__JOB__
In the listing, from the line containing "coordinates (37, 414)." through the line containing "at (286, 16).", inclusive, switch "Find the location of" to "Identify the position of" and give back only those lines, otherwise unchanged.

__EXTRACTED MATERIAL__
◆ ◆ ◆ ◆ ◆ ◆ ◆
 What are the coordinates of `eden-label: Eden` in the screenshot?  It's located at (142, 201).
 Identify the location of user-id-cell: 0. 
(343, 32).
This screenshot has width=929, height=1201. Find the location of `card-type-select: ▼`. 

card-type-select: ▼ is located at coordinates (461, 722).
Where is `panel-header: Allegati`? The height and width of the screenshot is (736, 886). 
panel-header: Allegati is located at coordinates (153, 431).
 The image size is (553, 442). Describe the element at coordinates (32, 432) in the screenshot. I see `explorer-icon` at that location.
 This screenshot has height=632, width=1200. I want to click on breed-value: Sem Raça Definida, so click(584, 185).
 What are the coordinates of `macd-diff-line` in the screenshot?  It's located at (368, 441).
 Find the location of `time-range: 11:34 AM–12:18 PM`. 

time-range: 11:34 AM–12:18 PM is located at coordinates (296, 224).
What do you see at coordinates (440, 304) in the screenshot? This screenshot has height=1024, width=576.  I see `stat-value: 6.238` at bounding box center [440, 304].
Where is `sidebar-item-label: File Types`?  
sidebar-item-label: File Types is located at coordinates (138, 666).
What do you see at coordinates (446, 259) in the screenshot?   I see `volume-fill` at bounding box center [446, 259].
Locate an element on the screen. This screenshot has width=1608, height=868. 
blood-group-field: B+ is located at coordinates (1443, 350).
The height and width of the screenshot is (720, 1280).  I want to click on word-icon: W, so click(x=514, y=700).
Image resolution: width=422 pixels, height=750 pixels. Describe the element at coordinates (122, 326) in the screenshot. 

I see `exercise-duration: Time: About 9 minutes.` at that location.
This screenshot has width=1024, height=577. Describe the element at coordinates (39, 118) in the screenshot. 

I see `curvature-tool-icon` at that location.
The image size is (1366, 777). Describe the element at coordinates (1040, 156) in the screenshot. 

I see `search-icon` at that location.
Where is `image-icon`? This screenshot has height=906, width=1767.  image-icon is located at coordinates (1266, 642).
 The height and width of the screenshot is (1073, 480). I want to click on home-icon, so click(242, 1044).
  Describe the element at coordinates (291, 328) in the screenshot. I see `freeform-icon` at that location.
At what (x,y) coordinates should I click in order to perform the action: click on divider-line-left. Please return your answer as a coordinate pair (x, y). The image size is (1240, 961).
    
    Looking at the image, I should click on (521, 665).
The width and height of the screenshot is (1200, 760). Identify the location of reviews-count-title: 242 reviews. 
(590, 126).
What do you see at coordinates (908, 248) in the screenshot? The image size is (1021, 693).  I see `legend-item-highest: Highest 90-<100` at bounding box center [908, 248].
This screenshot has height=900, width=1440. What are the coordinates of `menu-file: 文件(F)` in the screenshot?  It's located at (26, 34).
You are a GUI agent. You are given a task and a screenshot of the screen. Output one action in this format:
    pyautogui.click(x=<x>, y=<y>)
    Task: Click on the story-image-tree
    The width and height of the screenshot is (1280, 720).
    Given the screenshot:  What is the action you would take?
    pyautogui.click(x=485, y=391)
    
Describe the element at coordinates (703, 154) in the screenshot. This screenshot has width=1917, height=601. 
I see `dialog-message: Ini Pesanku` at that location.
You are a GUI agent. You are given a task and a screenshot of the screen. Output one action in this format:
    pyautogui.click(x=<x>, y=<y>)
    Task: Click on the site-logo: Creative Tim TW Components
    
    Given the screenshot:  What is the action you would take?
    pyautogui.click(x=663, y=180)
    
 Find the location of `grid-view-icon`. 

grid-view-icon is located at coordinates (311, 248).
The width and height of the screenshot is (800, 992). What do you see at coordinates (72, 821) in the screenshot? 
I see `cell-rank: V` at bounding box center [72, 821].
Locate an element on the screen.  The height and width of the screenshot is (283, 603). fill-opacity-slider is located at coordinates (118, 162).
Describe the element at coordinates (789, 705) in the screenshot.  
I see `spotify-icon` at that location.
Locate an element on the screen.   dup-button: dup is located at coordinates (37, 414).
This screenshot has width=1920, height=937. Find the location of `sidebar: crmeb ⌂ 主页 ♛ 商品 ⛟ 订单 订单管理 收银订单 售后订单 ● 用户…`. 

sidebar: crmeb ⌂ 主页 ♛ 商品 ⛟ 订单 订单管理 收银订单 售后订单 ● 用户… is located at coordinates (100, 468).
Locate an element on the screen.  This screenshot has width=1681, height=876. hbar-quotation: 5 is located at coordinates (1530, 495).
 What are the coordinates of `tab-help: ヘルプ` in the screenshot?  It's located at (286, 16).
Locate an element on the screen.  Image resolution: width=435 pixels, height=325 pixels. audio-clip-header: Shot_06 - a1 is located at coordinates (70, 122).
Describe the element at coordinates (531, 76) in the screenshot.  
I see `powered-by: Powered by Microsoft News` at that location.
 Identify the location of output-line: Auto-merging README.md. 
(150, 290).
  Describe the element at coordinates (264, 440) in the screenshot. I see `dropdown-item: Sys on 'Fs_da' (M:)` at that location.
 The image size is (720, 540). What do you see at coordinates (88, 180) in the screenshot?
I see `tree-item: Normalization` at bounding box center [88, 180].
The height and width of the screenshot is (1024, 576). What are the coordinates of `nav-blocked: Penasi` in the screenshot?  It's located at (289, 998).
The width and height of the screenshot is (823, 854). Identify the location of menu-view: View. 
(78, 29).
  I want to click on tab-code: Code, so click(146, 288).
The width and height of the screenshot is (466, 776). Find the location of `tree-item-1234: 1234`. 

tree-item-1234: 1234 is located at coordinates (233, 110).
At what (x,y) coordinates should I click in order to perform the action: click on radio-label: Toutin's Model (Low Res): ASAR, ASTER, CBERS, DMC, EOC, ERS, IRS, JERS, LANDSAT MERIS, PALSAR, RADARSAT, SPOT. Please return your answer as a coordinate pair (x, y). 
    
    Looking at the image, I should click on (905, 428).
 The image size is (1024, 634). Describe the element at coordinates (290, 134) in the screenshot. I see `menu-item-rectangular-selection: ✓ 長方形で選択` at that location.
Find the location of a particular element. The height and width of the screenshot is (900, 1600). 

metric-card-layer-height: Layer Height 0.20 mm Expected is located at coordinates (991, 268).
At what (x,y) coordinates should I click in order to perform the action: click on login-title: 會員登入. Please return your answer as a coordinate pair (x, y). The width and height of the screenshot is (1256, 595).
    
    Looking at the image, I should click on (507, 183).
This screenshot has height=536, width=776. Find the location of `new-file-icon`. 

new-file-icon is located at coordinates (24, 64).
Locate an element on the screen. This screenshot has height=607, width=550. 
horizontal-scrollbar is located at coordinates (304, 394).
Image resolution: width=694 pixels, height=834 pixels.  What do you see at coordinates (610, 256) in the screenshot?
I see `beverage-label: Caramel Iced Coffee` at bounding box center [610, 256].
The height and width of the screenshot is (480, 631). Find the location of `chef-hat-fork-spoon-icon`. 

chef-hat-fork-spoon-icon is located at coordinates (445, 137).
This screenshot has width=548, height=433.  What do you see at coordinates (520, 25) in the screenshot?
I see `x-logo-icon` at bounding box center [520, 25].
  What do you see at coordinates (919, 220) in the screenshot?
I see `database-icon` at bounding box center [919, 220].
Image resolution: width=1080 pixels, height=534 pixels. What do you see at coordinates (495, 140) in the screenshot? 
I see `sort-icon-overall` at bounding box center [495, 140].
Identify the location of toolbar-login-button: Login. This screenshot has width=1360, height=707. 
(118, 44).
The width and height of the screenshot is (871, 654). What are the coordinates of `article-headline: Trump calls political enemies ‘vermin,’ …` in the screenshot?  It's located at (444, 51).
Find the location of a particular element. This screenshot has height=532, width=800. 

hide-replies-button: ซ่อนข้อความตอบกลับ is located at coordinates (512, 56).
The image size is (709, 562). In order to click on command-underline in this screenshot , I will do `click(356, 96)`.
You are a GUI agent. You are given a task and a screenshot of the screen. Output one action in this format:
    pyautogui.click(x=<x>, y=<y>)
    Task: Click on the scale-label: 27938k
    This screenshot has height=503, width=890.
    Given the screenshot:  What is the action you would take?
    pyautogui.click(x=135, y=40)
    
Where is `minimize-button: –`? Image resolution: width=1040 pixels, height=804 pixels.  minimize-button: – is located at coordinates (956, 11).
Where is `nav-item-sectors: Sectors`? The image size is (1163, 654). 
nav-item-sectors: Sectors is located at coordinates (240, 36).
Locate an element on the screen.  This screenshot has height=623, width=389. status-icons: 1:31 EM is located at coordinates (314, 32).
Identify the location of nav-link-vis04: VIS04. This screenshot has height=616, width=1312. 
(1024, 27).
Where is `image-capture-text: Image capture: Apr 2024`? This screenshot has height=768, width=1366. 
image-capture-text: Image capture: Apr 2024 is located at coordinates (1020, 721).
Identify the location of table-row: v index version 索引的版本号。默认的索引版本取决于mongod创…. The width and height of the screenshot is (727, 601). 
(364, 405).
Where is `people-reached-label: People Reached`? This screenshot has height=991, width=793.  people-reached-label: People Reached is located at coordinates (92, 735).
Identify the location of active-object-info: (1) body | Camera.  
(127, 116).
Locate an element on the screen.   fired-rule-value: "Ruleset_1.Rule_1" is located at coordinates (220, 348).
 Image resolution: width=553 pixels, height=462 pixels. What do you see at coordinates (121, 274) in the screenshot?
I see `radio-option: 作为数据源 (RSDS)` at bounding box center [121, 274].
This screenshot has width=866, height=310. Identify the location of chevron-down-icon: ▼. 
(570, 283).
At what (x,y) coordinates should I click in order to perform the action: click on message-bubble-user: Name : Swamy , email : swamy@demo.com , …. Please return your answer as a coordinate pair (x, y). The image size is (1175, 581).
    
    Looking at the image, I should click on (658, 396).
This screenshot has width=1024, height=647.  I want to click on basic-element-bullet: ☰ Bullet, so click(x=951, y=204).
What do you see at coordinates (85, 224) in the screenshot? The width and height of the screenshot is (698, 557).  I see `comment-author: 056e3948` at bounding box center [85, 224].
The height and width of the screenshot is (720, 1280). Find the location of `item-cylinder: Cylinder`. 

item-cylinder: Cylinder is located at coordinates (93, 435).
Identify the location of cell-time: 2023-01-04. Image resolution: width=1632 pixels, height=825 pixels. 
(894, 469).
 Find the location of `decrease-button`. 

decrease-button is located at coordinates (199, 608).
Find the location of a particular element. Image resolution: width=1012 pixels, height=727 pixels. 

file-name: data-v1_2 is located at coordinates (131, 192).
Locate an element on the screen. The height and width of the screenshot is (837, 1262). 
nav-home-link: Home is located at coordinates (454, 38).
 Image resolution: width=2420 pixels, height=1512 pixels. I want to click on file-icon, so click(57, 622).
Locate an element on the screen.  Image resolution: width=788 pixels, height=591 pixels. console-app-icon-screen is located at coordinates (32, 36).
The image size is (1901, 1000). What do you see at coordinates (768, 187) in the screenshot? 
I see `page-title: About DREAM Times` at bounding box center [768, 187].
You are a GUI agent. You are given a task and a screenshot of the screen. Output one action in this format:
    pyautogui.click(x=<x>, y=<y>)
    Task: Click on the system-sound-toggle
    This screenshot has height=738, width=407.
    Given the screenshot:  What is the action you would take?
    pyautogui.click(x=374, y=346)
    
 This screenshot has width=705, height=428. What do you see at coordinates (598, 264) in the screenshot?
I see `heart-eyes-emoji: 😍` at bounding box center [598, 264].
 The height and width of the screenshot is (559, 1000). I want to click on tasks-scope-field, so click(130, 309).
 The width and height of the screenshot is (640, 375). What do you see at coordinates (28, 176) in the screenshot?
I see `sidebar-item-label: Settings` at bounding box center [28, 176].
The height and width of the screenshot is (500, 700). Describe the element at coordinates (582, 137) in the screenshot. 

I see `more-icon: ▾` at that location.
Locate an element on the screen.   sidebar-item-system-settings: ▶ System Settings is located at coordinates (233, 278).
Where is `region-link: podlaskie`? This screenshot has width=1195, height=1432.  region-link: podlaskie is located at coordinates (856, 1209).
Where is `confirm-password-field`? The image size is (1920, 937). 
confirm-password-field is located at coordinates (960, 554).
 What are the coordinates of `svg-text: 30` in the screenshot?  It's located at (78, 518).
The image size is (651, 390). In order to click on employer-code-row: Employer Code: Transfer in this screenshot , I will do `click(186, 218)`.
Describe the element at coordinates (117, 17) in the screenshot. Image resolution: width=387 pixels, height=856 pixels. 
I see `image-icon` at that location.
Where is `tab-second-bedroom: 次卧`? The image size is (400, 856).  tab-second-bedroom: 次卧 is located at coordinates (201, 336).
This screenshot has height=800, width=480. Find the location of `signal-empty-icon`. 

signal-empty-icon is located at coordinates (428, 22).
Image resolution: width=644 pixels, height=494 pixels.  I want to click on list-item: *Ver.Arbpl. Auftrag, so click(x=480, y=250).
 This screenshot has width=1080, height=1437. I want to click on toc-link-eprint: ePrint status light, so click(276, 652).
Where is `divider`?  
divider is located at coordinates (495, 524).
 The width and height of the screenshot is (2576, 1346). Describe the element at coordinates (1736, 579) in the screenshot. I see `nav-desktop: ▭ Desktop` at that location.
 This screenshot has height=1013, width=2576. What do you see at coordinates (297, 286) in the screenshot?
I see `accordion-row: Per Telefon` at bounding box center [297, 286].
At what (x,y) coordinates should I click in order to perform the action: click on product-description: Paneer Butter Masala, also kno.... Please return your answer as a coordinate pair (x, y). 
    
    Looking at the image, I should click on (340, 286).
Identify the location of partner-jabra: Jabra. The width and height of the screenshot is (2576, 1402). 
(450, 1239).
◆ ◆ ◆ ◆ ◆ ◆ ◆
__TASK ANSWER__
Locate an element on the screen.   dup-button: dup is located at coordinates (37, 414).
This screenshot has width=1920, height=937. Identify the position of `sidebar: crmeb ⌂ 主页 ♛ 商品 ⛟ 订单 订单管理 收银订单 售后订单 ● 用户…`. 

sidebar: crmeb ⌂ 主页 ♛ 商品 ⛟ 订单 订单管理 收银订单 售后订单 ● 用户… is located at coordinates (100, 468).
Locate an element on the screen.  This screenshot has width=1681, height=876. hbar-quotation: 5 is located at coordinates (1530, 495).
 What are the coordinates of `tab-help: ヘルプ` in the screenshot?  It's located at (286, 16).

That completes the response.